> _EXERCISE MATERIALS_
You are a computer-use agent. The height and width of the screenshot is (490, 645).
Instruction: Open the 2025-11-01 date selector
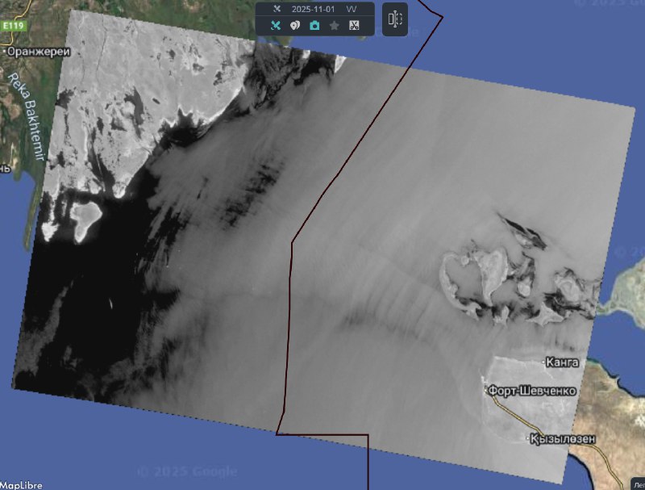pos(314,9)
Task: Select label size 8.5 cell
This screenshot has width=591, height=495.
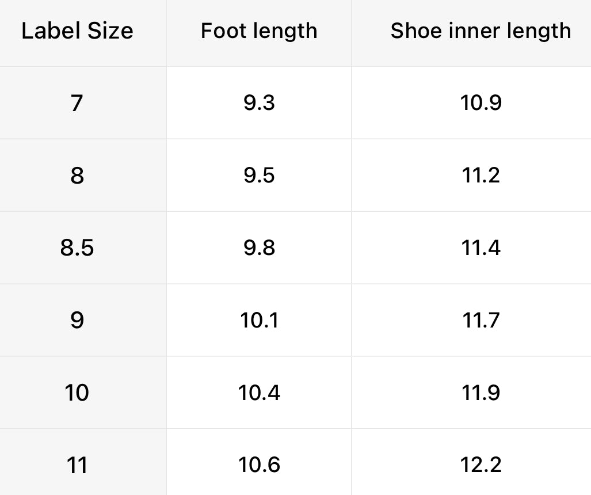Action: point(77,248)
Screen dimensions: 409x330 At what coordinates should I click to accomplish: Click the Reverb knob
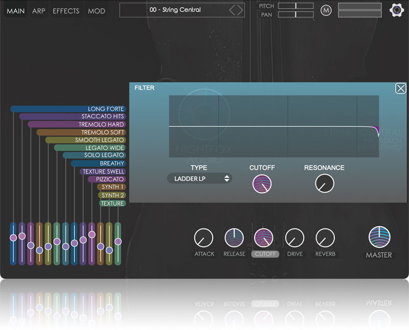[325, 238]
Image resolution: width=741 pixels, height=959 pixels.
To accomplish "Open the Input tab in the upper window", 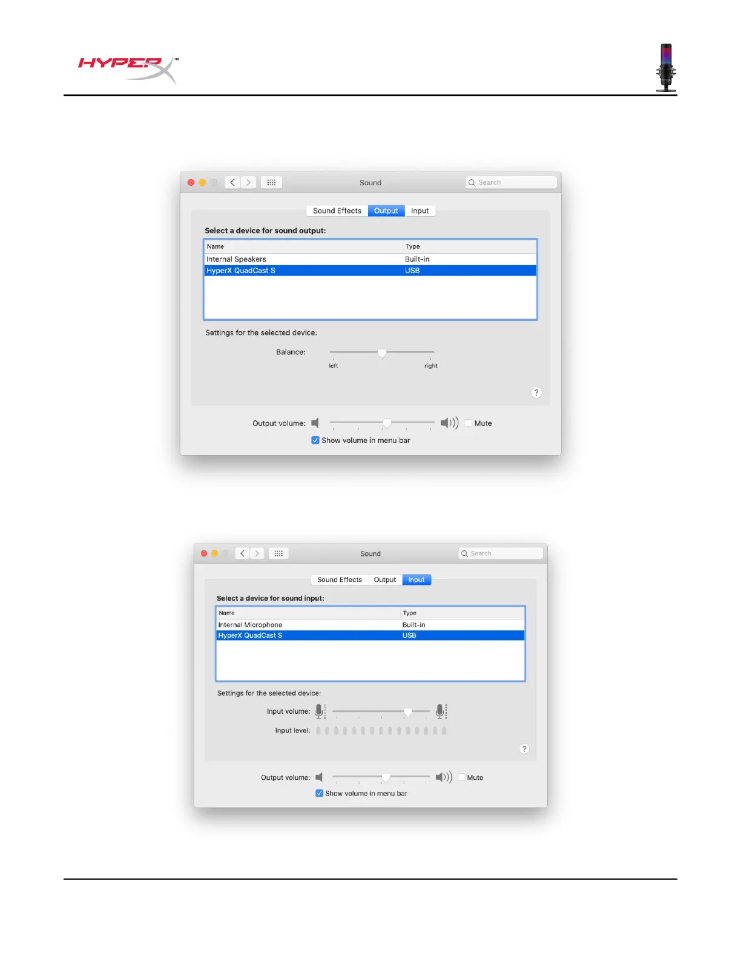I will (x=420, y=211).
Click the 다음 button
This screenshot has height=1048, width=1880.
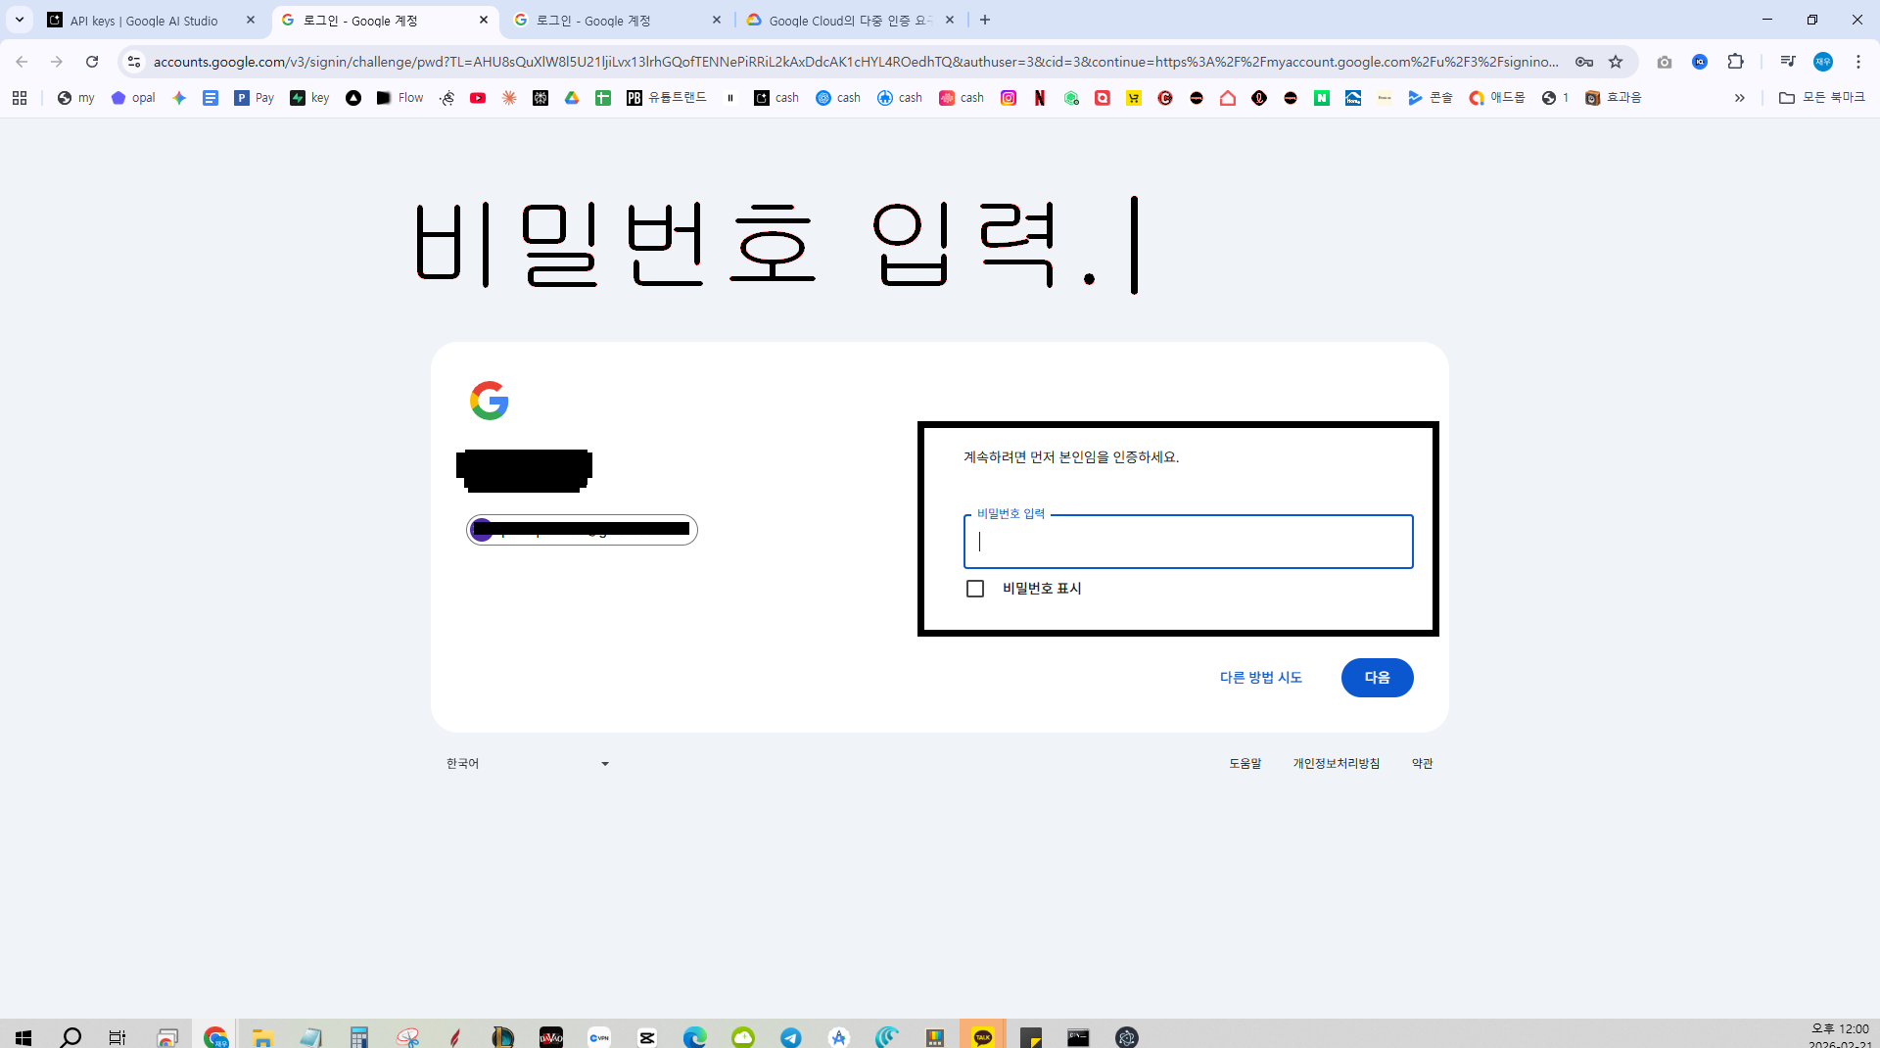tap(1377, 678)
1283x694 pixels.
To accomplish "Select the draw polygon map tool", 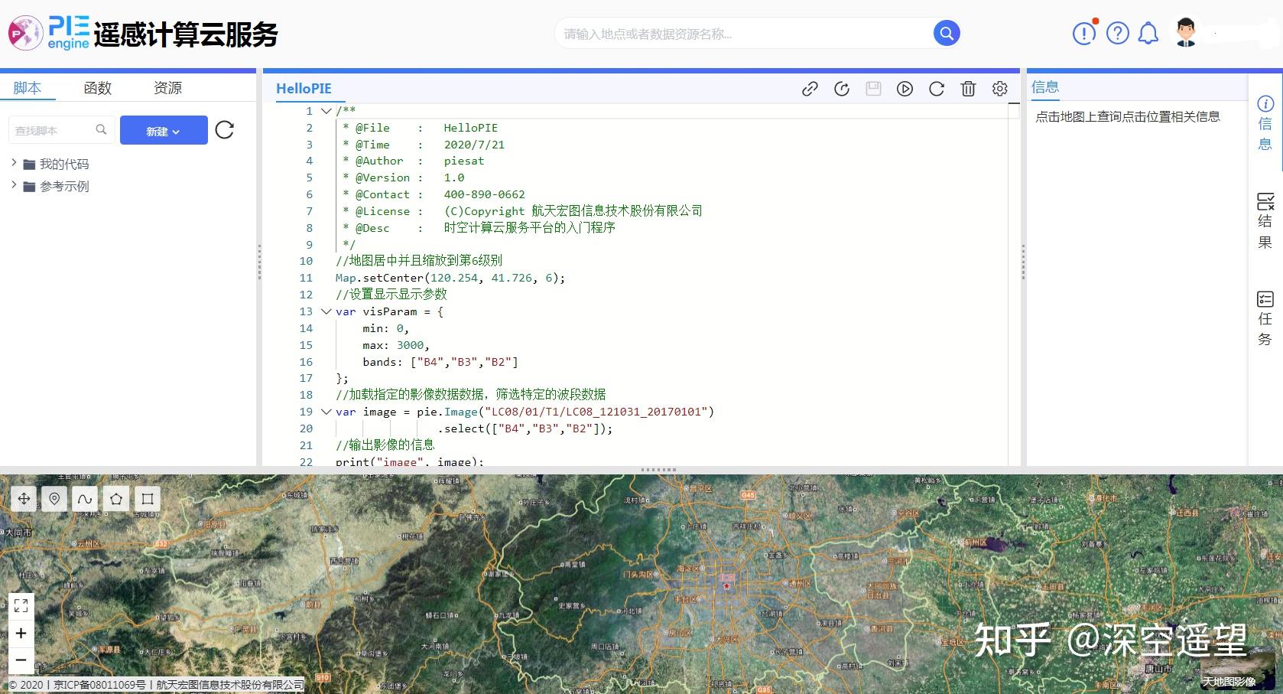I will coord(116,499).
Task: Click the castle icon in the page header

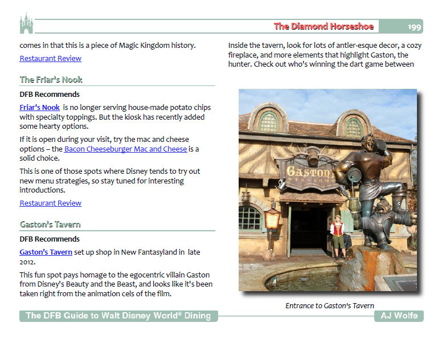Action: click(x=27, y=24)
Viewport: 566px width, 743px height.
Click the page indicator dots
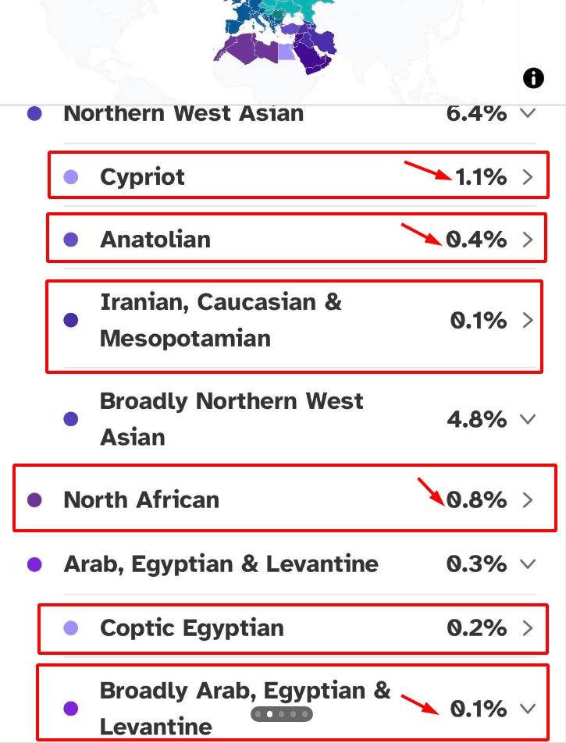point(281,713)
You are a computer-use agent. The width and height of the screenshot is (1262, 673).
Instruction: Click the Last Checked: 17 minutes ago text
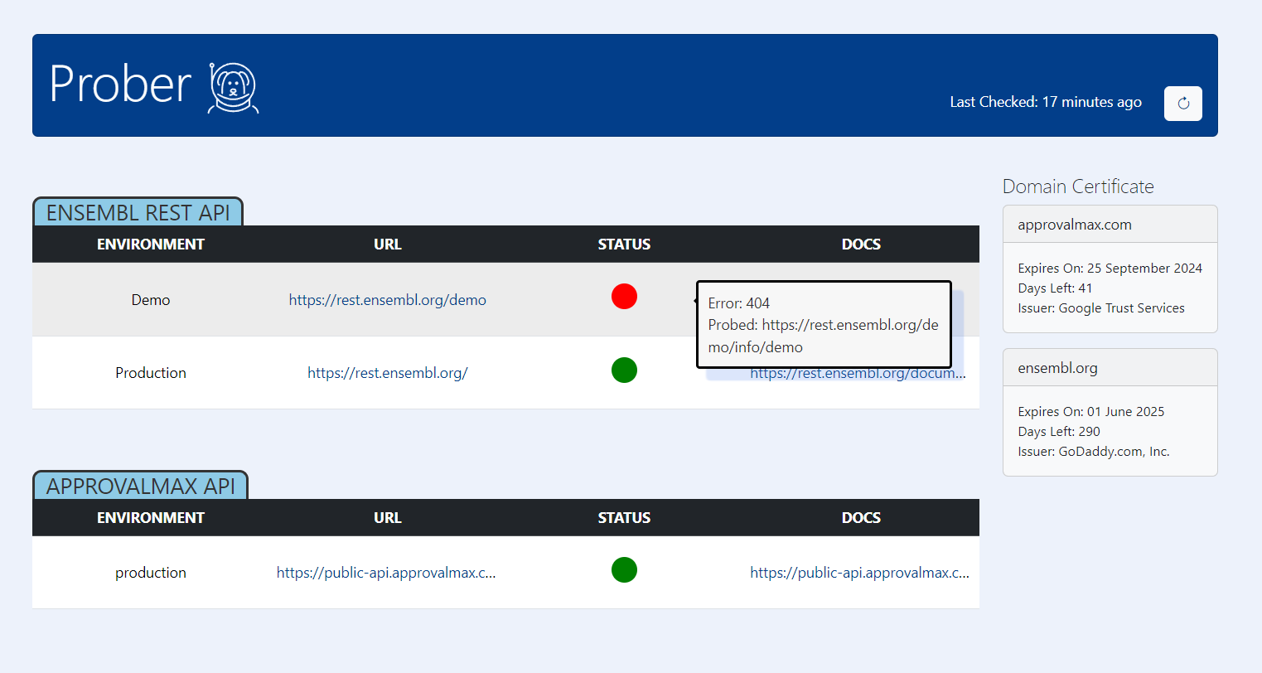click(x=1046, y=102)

> _YOUR INSTRUCTIONS_
Every line from the one containing "You are a computer-use agent. The width" through the last line of the records is to be reproduced exactly, with pictures left out and nothing else given.

> _THE COMPLETED TASK_
You are a computer-use agent. The width and height of the screenshot is (1262, 673).
Instruction: Click the Last Checked: 17 minutes ago text
click(x=1046, y=102)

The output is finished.